Na transição do século XIX para o XX se viu objetivamente a consolidação do modelo fordista e taylorista de organização da indústria e da atividade laboral. Este modelo foi pautado pela lógica industrial e militar, cujas estruturas sociais eram – e em muitos casos ainda o são – extremamente hierárquicas com residual mobilidade social

Por conseguinte, a inovação tecnológica era desenvolvida por cientistas altamente qualificados e por estruturas laboratoriais de ponta.

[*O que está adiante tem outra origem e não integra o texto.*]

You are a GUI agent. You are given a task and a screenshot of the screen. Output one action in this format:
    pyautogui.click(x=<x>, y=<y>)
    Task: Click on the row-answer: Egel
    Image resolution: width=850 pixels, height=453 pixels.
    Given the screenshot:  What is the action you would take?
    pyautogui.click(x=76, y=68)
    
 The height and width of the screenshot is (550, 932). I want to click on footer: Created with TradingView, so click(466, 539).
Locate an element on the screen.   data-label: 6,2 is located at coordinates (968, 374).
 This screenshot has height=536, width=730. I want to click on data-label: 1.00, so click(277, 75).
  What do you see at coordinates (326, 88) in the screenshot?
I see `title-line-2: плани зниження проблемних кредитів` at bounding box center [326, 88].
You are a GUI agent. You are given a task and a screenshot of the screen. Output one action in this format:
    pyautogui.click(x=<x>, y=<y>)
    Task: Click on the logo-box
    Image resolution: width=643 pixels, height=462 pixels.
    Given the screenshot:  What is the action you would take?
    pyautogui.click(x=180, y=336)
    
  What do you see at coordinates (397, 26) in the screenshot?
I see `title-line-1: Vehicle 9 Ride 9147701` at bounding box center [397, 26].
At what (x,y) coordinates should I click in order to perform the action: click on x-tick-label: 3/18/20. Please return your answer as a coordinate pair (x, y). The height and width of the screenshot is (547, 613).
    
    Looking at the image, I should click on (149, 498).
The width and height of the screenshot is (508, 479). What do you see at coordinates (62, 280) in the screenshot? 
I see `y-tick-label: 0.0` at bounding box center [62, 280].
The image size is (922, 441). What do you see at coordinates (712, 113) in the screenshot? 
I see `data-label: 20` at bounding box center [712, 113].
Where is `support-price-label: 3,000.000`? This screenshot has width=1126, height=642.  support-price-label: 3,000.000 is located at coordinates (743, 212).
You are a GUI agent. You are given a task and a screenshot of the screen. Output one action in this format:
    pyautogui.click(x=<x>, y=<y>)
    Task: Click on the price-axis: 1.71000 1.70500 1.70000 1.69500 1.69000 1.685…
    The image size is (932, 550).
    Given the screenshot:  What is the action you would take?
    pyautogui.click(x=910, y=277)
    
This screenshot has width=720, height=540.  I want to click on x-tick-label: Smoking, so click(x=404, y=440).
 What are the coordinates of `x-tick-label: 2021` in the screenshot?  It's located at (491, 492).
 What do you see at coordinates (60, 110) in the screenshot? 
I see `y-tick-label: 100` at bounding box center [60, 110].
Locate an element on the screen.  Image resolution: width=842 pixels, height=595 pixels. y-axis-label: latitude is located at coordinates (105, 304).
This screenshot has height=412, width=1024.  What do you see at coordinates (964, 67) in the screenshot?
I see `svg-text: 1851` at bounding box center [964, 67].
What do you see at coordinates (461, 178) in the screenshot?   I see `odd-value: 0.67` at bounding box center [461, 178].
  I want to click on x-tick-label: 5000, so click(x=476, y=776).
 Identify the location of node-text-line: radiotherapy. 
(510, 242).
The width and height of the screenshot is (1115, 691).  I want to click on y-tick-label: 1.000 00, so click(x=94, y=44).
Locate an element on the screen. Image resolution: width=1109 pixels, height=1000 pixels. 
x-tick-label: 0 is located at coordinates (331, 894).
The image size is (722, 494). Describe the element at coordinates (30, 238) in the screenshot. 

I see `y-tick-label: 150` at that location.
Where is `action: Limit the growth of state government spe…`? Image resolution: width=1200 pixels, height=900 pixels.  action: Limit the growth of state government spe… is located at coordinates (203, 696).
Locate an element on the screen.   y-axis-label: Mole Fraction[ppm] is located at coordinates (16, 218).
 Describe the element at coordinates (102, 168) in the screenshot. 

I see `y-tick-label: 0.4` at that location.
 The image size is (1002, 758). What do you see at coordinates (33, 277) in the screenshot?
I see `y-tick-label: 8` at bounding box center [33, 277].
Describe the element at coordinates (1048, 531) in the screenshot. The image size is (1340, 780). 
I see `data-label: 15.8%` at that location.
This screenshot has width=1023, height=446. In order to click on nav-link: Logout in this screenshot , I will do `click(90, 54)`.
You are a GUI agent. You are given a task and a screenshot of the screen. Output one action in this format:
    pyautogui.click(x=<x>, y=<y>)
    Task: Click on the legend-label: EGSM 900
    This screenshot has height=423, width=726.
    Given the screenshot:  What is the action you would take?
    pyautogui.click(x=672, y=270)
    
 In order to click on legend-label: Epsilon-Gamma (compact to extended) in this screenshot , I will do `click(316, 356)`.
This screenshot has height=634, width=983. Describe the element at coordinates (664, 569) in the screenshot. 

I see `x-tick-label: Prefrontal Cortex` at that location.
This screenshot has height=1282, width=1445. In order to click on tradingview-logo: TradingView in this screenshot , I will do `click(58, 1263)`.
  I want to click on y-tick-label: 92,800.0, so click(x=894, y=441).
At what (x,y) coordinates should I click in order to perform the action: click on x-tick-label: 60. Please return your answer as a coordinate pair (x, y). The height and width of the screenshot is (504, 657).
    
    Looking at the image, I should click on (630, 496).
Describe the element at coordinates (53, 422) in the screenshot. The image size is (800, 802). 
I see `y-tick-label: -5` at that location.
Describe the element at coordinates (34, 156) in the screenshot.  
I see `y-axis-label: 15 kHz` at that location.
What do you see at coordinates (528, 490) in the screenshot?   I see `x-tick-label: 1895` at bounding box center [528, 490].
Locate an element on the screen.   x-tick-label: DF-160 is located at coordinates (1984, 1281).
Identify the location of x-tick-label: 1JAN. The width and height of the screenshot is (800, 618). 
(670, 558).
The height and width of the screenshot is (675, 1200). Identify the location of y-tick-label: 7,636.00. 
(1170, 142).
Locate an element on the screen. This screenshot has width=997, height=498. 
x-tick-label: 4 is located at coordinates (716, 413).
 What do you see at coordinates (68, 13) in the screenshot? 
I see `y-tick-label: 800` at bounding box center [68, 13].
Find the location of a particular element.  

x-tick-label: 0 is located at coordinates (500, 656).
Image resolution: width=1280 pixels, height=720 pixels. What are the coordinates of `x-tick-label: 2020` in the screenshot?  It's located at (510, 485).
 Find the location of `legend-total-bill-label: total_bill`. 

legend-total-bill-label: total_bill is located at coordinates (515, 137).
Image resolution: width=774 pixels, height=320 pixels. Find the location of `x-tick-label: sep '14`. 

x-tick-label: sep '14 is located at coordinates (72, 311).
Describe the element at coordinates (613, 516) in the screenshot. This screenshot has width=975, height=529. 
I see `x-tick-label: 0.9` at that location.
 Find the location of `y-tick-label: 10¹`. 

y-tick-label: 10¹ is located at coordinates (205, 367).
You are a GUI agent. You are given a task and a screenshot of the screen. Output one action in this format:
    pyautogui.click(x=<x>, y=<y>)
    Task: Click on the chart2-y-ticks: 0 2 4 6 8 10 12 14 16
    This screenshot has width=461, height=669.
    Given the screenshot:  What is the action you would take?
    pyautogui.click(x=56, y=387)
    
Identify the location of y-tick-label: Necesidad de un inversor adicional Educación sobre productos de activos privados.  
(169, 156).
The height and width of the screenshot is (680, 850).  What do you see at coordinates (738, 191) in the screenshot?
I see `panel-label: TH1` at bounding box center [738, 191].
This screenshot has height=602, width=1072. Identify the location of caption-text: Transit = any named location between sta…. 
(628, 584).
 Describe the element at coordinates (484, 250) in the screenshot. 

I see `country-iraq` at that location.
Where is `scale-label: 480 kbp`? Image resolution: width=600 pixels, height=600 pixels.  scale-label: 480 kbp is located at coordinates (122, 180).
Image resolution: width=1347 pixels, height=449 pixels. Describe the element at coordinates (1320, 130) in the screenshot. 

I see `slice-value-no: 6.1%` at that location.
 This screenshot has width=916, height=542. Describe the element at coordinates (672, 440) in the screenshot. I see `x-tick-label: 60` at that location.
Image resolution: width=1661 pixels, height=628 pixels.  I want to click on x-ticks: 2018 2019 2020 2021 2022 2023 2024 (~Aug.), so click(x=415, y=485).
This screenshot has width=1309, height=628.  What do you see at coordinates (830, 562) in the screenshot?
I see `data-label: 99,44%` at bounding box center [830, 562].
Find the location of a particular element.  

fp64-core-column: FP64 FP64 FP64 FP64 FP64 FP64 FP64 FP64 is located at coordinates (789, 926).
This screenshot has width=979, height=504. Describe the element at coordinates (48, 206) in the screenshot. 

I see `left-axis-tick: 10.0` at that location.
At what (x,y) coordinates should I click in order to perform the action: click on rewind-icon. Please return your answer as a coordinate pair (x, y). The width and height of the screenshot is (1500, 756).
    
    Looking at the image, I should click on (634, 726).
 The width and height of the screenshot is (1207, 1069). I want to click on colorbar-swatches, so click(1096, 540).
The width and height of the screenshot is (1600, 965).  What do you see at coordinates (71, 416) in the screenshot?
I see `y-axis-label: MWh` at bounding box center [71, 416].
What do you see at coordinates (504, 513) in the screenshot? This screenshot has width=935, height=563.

Todavia, na virada dos anos de 1970, um novo modo de organização da produção e do trabalho ganhou impulso. Refiro-me ao toyotismo.

O toyotismo dá início à era da acumulação flexível. Em geral, a acumulação flexível prega um modo de organização industrial mais inclusivo, plural, diversificado e misto. Em termos de dinâmica social, o pós-fordismo permite uma mobilidade social afluente, onde a ascensão vertical é estimulada pelo corpo dirigente das empresas e fábricas.

O mais interessante da acumulação flexível diz respeito ao processo de inovação. Neste caso, a inovação está descentralizada e conta com uma equipe capaz de pensar o produto a ser desenvolvido desde a sua concepção embrionária até a sua venda e uso pelo consumidor. Além de engenheiros, esta equipe toyotista tem designers, publicitários, psicólogos e tutti quanti. O produto é definitivamente pensando na sua totalidade – o produto como um conceito.

Se os padrões fordista e pós-fordista foram iniciados pela indústria automobilística, a nova geração de mudanças tecnológicas é tocada pelas empresas de tecnologia da informação e informática.

O termo Wikinomics foi cunhado por Don Tapscott e Anthony William para anunciar uma nova tendência: colaboração e participação nas empresas. Vale dizer, as empresas passam a interagir junto a outras empresas e colaboradores, lançando produtos cada vez mais competitivos a um custo bastante diminuto para o consumidor final.

Este novo modelo tem em empresas como Microsoft, Google, Apple e Facebook as suas principais expressões.

Estas reconfigurações cada vez mais constantes no mundo tecnológico e no mundo do trabalho nos levam a acreditar que as pessoas precisam estar antenadas no dia-a-dia das mudanças que virão; mudanças estas que serão mais impactantes nas vidas do homem comum, bem como nas das empresas pequenas, médias e grandes.

A era das incertezas da sociedade pós-moderna que se anuncia já é uma realidade entre nós.